Depuis le début des années 1980, le taux de chômage des jeunes actifs oscille entre 15 % et 25 %, s’élevant ainsi à un niveau au moins deux fois plus élevé que celui observé pour l’ensemble de la population active. En outre, parmi les jeunes en emploi, la part des emplois précaires (CDD, intérim, emplois aidés) a presque triplé au cours des trente dernières années pour atteindre près de 35 % au début des années 2010, selon l’Insee. Au-delà de l’emploi, les indicateurs ne manquent pas pour souligner les difficultés auxquelles font face de nombreuses franges de la jeunesse.

Un double objectif

Une véritable révolution des politiques publiques en faveur de la jeunesse est plus que jamais souhaitable. Si elle était engagée, elle devrait répondre à deux objectifs : contenir les inégalités entre les générations, certes, afin de veiller à ce que les jeunes générations ne soient pas, dans nos sociétés occidentales vieillissantes, les victimes expiatoires des longues années de crise, mais également réduire les inégalités sociales au sein des générations. En effet, parmi les jeunes, les lignes de clivage sont nombreuses, en fonction du diplôme, de l’origine sociale, de la couleur de la peau ou de leur adresse. Dans un contexte économique très dégradé, les ressources économiques et culturelles héritées des parents demeurent décisives, nourrissant une reproduction sociale persistante : au début des années 2010 et quelques années après la fin de leurs études, 70 % des enfants d’ouvriers exercent un emploi subalterne, d’employé ou d’ouvrier, tandis que 70 % des enfants de cadres exercent un emploi de cadre ou une profession intermédiaire [1].

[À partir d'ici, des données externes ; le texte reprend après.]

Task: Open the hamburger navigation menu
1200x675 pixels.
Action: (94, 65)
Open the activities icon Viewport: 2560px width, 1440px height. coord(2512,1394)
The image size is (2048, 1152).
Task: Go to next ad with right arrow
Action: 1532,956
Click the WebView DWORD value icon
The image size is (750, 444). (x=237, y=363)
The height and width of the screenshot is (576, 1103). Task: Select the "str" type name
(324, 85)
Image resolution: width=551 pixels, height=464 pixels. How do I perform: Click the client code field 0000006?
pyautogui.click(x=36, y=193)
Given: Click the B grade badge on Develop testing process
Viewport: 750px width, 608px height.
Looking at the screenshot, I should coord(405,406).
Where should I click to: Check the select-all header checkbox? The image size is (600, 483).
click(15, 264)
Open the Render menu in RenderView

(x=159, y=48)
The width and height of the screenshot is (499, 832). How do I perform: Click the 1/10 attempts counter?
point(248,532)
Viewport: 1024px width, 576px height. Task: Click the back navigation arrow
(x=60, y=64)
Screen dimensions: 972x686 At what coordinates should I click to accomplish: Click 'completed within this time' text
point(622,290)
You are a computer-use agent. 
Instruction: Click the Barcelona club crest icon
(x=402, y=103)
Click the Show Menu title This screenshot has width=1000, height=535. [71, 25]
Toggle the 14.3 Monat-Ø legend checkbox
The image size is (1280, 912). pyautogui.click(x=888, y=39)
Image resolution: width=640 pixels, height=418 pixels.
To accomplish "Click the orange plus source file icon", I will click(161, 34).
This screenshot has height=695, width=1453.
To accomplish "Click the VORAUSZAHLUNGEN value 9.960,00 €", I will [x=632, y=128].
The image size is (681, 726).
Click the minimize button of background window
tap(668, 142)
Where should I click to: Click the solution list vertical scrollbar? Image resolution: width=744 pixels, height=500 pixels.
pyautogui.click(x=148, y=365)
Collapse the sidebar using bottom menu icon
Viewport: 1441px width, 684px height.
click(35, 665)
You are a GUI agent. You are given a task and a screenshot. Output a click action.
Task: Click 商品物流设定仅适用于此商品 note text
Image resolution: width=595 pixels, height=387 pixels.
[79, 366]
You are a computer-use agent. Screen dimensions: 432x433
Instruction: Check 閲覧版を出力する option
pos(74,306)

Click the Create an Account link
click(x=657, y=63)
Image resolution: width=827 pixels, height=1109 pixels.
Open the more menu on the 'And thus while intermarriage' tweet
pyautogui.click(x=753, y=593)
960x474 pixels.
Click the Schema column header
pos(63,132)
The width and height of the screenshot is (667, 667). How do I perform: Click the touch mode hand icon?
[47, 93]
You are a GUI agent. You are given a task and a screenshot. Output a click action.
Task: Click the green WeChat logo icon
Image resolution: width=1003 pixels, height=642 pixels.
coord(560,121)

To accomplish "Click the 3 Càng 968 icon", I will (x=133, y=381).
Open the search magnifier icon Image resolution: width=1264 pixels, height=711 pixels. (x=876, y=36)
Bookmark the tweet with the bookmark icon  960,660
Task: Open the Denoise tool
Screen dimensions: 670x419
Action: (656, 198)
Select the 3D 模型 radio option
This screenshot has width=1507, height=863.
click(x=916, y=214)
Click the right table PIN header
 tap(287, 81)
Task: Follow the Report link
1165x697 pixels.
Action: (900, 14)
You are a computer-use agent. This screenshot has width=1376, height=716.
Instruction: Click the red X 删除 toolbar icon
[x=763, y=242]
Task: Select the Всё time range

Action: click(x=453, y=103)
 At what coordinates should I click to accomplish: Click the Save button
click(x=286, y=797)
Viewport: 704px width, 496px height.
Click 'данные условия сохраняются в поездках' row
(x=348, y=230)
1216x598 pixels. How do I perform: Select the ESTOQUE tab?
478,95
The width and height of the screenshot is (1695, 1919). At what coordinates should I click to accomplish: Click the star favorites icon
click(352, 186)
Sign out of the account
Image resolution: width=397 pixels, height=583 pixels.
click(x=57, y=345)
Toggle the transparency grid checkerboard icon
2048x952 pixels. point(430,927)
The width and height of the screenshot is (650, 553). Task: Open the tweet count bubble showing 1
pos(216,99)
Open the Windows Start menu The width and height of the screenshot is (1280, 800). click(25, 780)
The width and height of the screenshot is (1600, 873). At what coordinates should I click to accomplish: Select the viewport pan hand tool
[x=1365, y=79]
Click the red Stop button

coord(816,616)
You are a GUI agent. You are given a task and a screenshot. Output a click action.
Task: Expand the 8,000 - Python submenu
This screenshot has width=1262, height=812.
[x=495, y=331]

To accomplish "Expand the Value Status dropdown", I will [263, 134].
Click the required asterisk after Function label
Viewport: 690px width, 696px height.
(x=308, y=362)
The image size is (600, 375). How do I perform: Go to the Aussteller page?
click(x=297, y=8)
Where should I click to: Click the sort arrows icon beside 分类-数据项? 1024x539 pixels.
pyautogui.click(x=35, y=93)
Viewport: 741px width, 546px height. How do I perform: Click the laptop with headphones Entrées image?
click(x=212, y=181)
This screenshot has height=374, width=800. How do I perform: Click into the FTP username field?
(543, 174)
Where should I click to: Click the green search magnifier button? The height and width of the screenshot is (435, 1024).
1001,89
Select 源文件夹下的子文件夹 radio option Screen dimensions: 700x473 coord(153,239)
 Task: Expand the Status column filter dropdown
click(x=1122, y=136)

Pour parvenir à ce double objectif, et au-delà des mesures d’urgence, les politiques publiques en faveur de la jeunesse devraient notamment s’appuyer sur deux piliers : la fin des barrières d’âge en matière de protection sociale, d’une part, et l’instauration d’une véritable politique d’accès à l’autonomie des jeunes pour accompagner la transition entre les études et l’emploi d’autre part.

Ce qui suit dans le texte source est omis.